An SNP-derived PAM approach overcomes this potential limitation of targeting the disease-causing allele while leaving the wildtype allele intact. This method dramatically increases the specificity of targeting the mutant allele alone by choosing a PAM sequence that is present exclusively within the mutant sequence. Meaning, the point mutation generates the PAM sequence (figure 1) [2,3].

Figure 1: SNP-derived PAM.
When targeting a gene without a particular DNA cleavage location preference, almost any of the Cas enzymes are
optional. However, when targeting a SNP in general, or if utilizing the SNP-derived PAM approach in particular,
the selection of Cas is limited mostly due to the condition of PAM presence in proximity to the SNP or having a
PAM generated by the SNP.
CrisPam is a pythonic code that obtains data of a given SNP, and tests whether it generates a unique PAM
sequence in the DNA of the mutation allele only. The candidate PAMs, 26 PAM sequences of 23 Cas variants
(Table 1), are tested for each given point mutation. The CrisPam Database is a list of SNPs that were found to
be generating at least one PAM.
The CrisPam web tool offers researchers to use their own SNP data (by manually typing DNA sequences,
automatically fetch sequence by rsID or genomic coordinates, or use the batch mode to analyse multiple
sequences) to find the most suitable Cas variant for their allele-specific targeting experiments using the
CRISPR system.
90% of the SNPs checked were found to be “PAM-generators”.

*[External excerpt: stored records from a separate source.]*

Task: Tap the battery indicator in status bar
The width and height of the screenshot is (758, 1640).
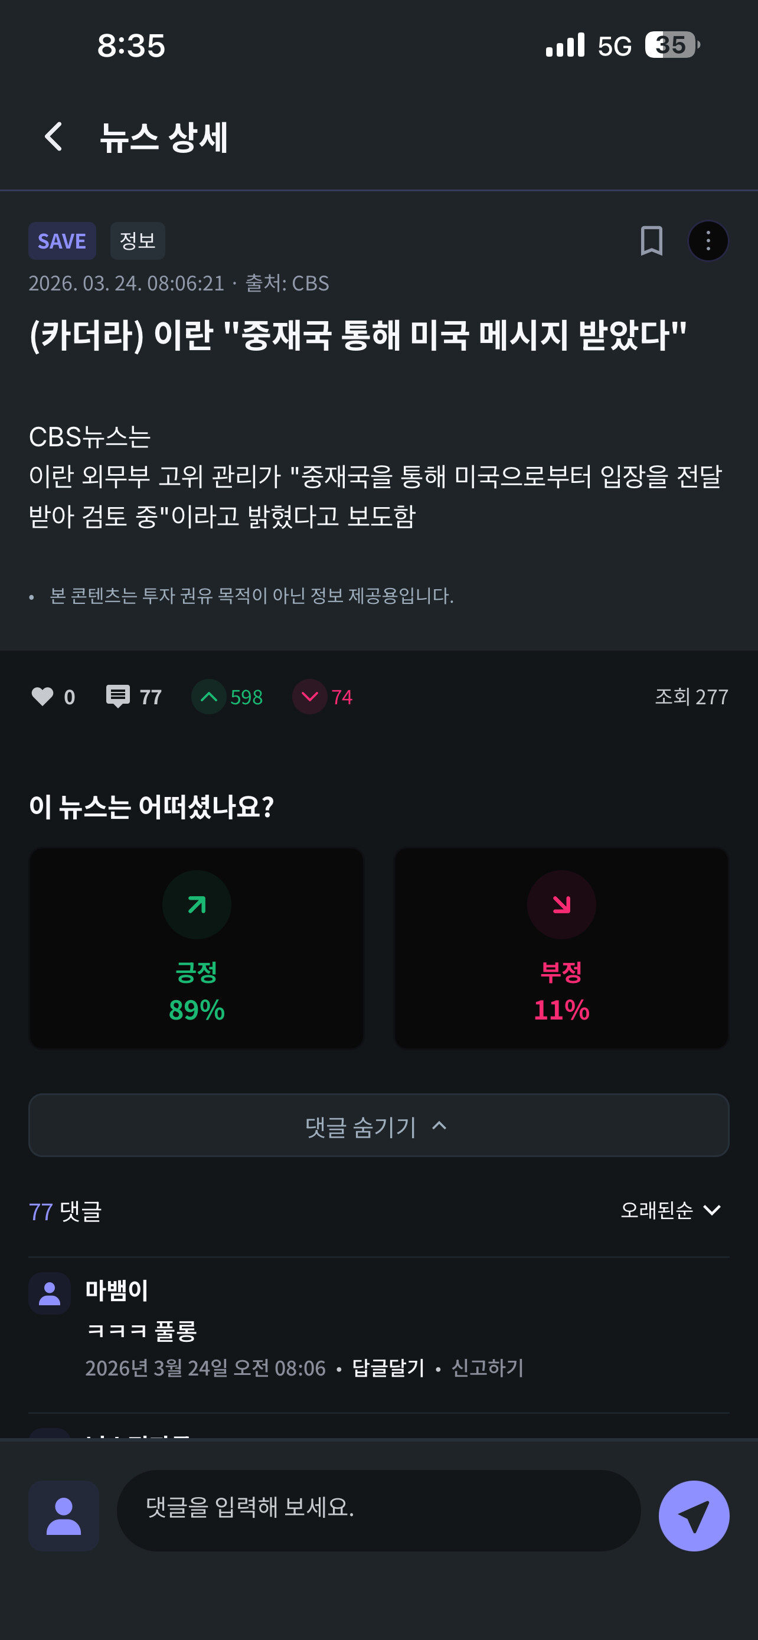Action: click(x=672, y=45)
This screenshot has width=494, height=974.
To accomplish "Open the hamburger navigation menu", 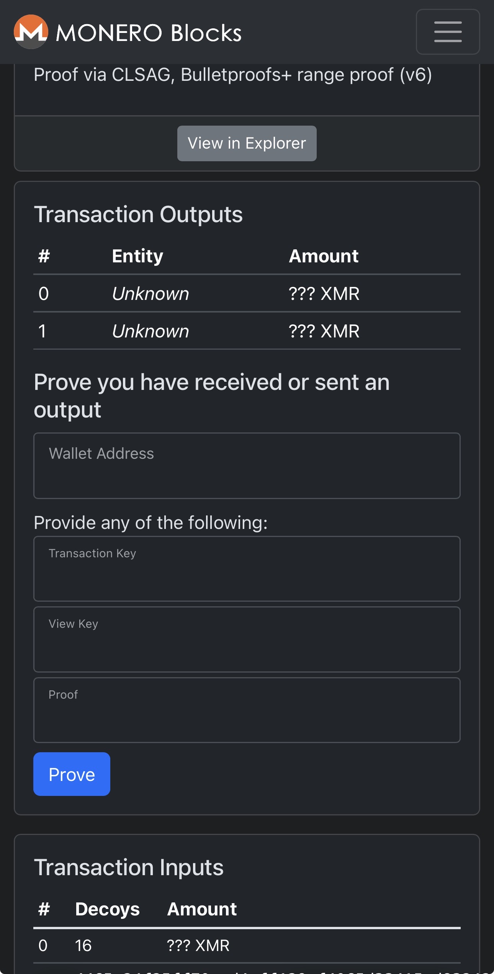I will (x=448, y=32).
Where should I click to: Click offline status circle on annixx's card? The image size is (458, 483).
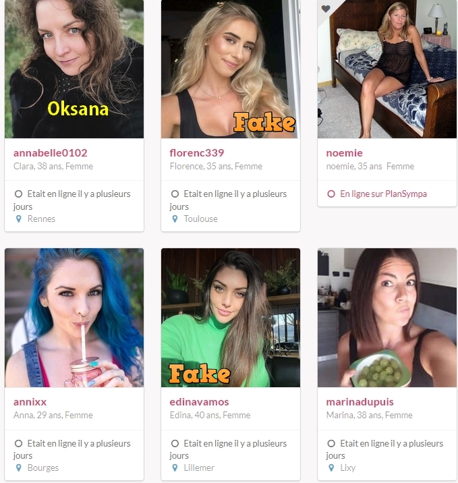pos(18,443)
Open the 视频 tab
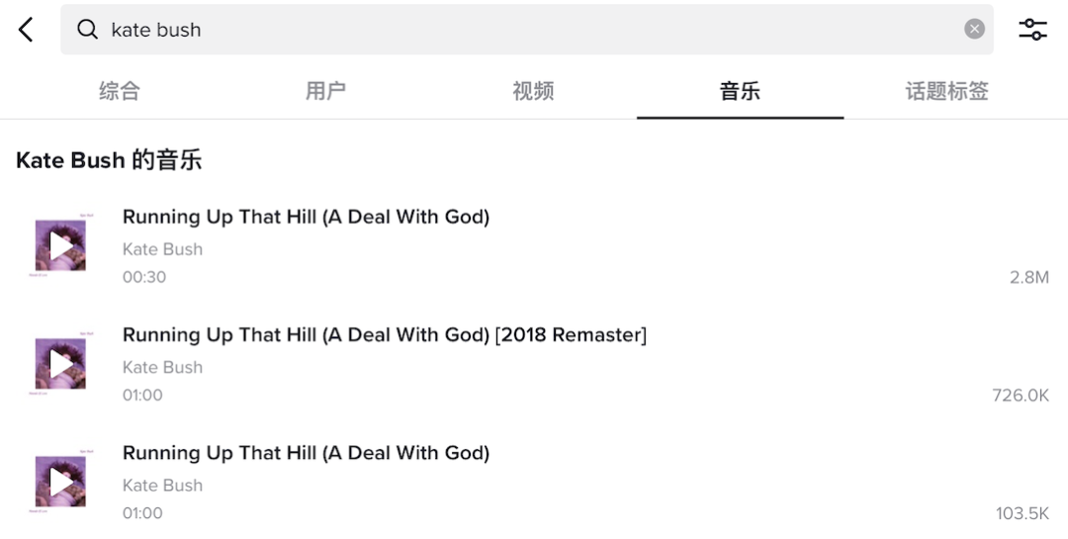Image resolution: width=1068 pixels, height=539 pixels. [x=533, y=92]
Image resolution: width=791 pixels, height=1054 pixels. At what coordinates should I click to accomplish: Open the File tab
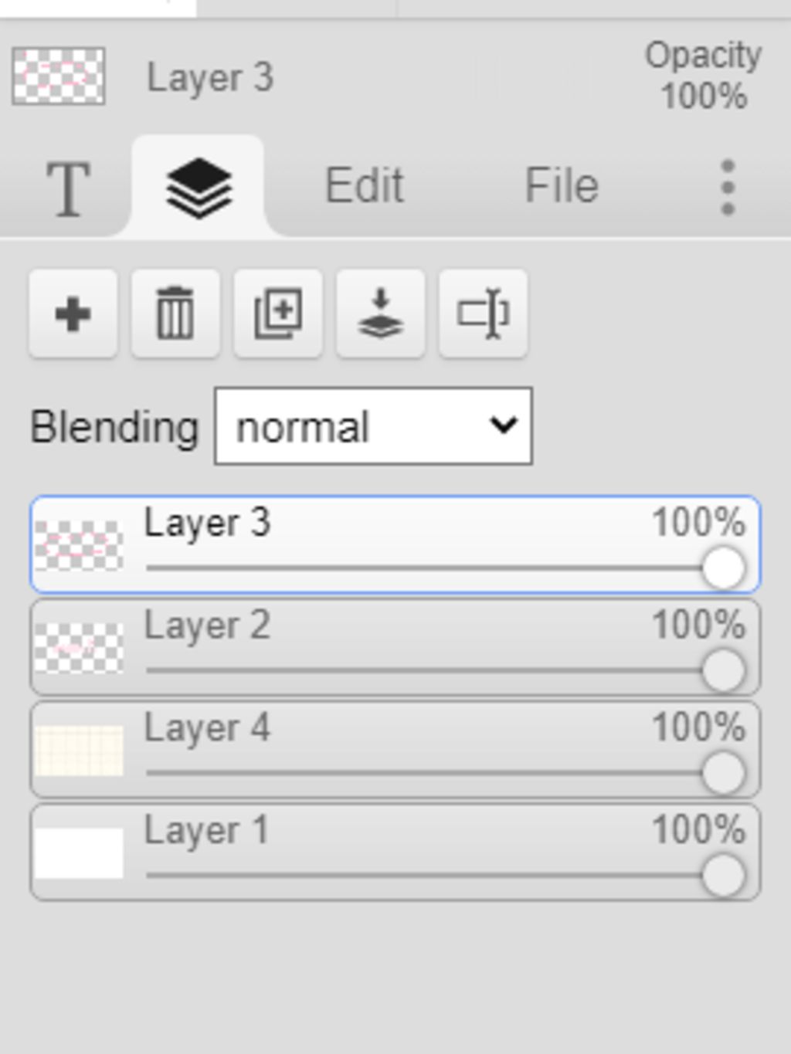(562, 186)
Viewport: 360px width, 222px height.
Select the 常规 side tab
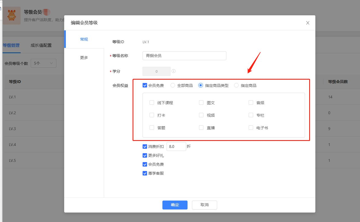click(84, 39)
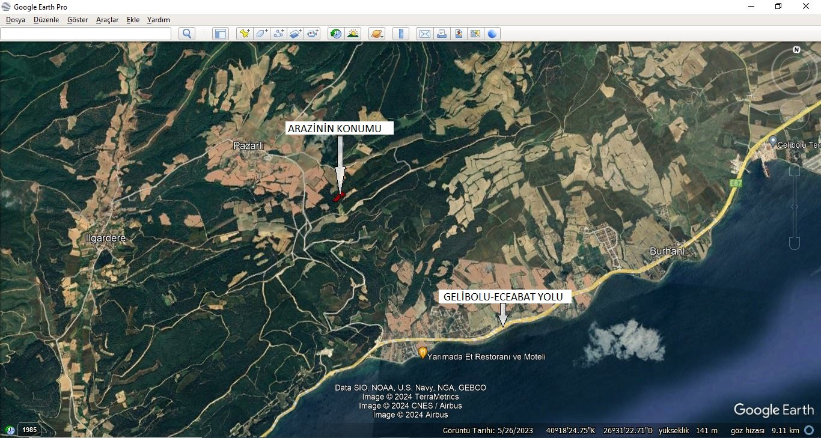Click the zoom slider on the map
The height and width of the screenshot is (438, 821).
point(794,207)
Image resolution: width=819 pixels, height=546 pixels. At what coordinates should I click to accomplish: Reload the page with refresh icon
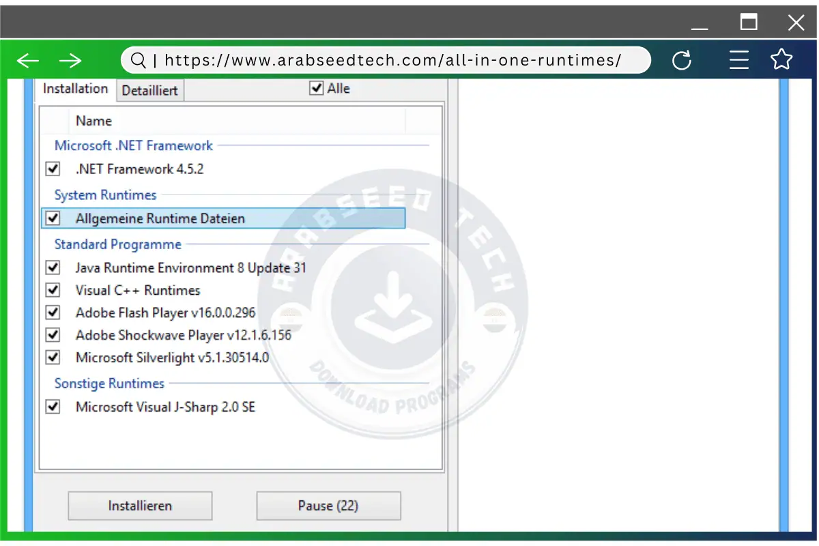682,61
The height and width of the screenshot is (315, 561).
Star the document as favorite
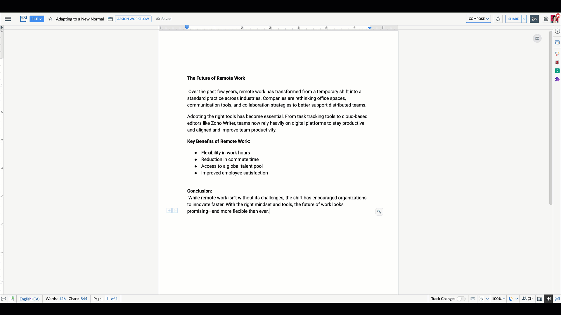50,19
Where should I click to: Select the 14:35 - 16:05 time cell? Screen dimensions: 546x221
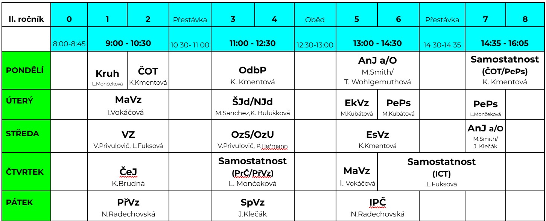[x=505, y=44]
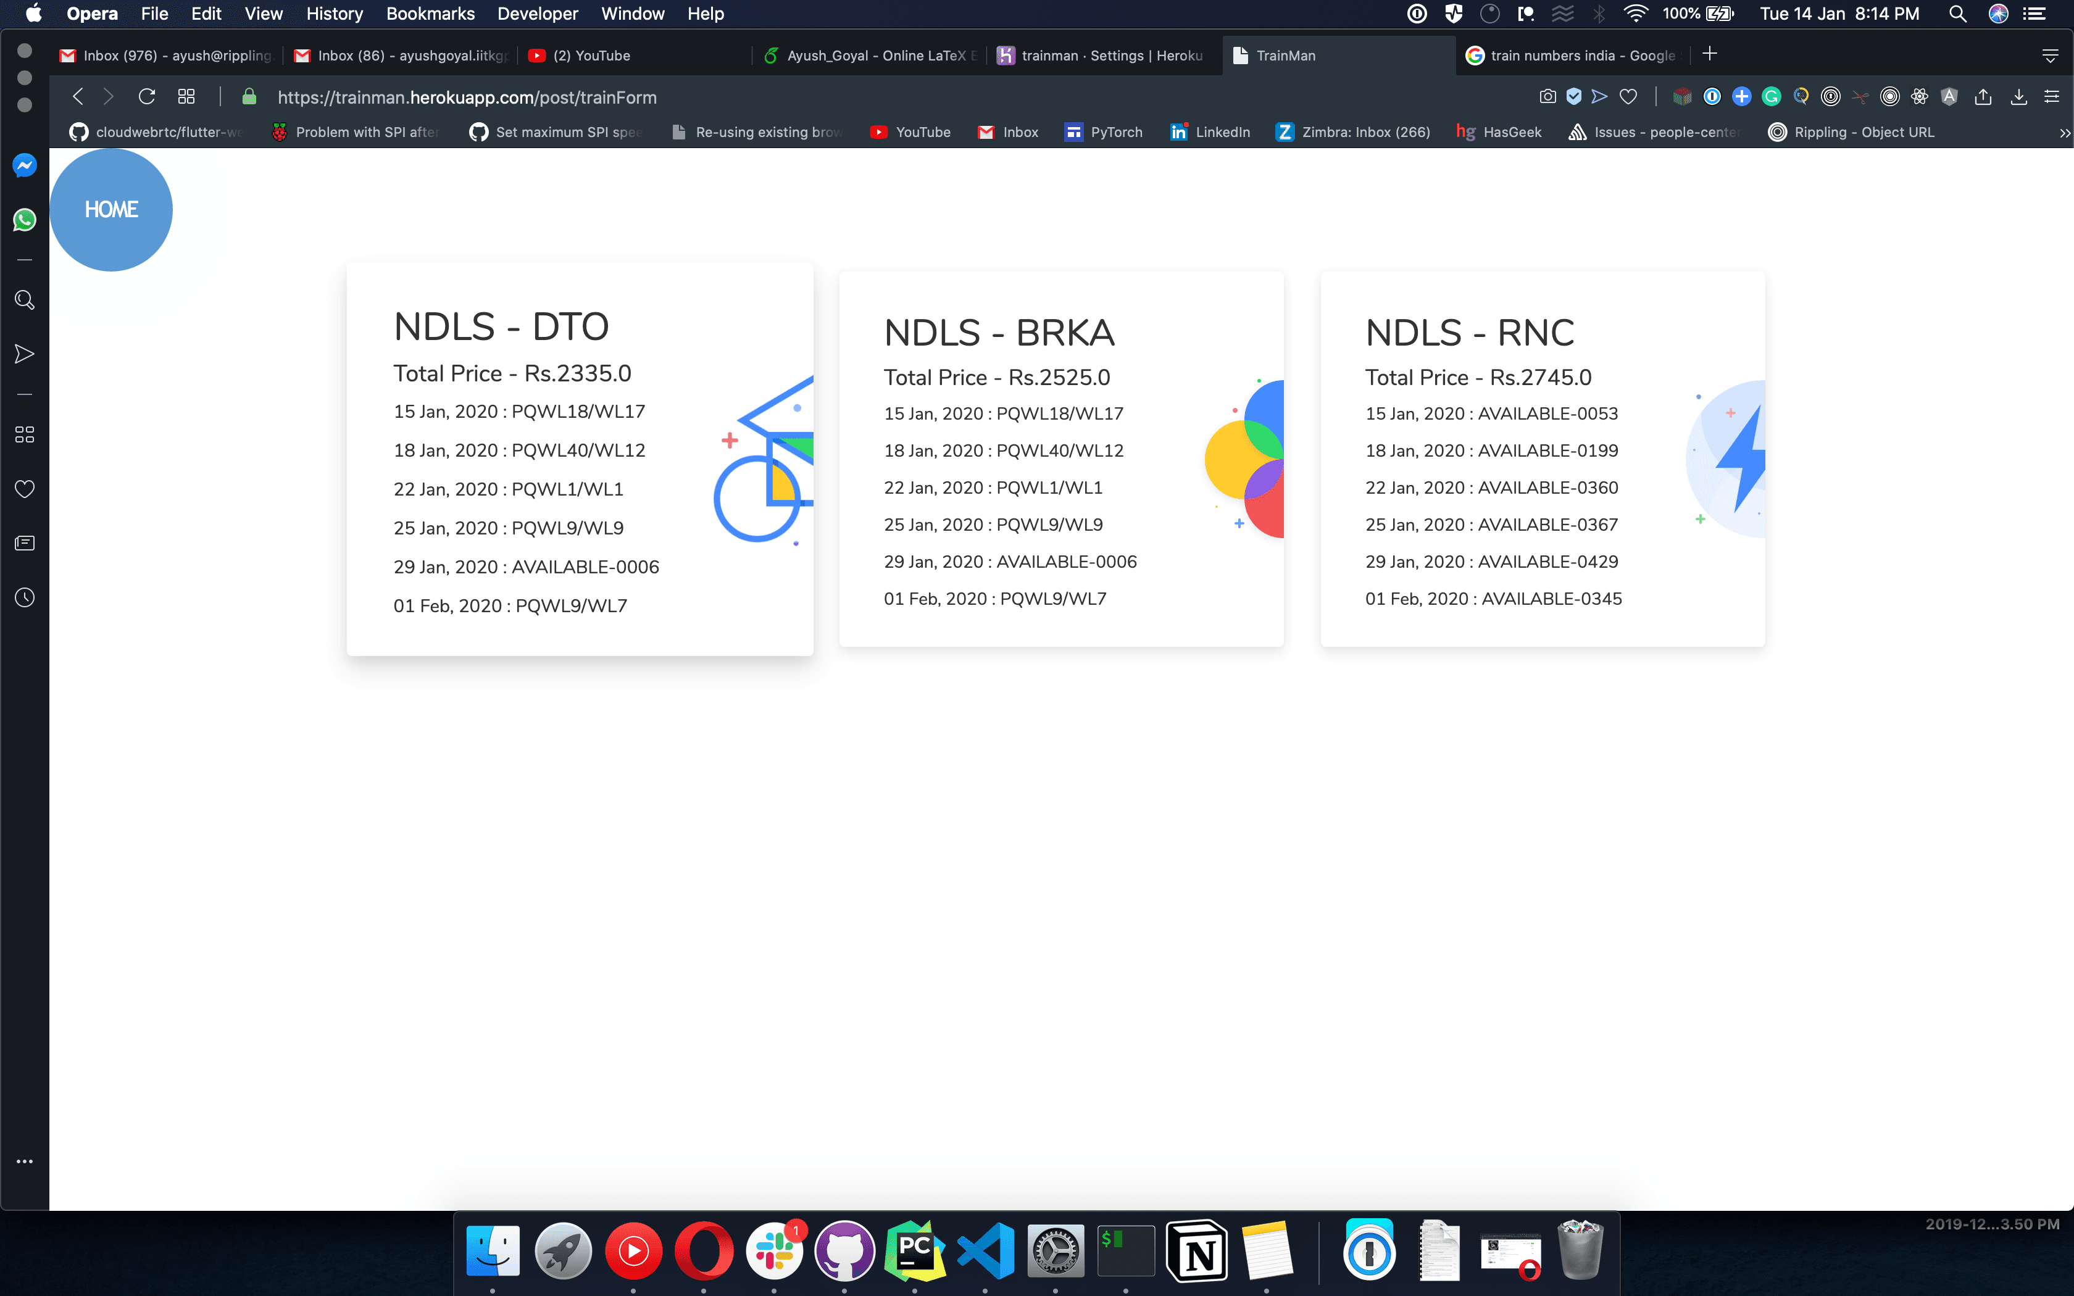Open the downloads icon in the toolbar

(x=2018, y=97)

We have tested all human known
pathogenic and likely-pathogenic SNPs (obtained from NCBI dbSNP) using CrisPam. The resulted database
is available (See CrisPam DB page for more information).
Some SNPs are “multiple-PAM generators”; meaning
they generate more than one PAM (e.g. figure 1). For such SNPs, considerations such as delivery vector
capacity may also determine the most suitable Cas protein for the experiment. Some information regarding the
variety of Cas protein is available in the following table:

Table 1: The Cas Repository - 26 unique PAMs of 23 Cas enzymes
It is recommended to use CrisPam as the first step in experiment design. Further off-targets and efficiency predictions of the desired gRNA are required.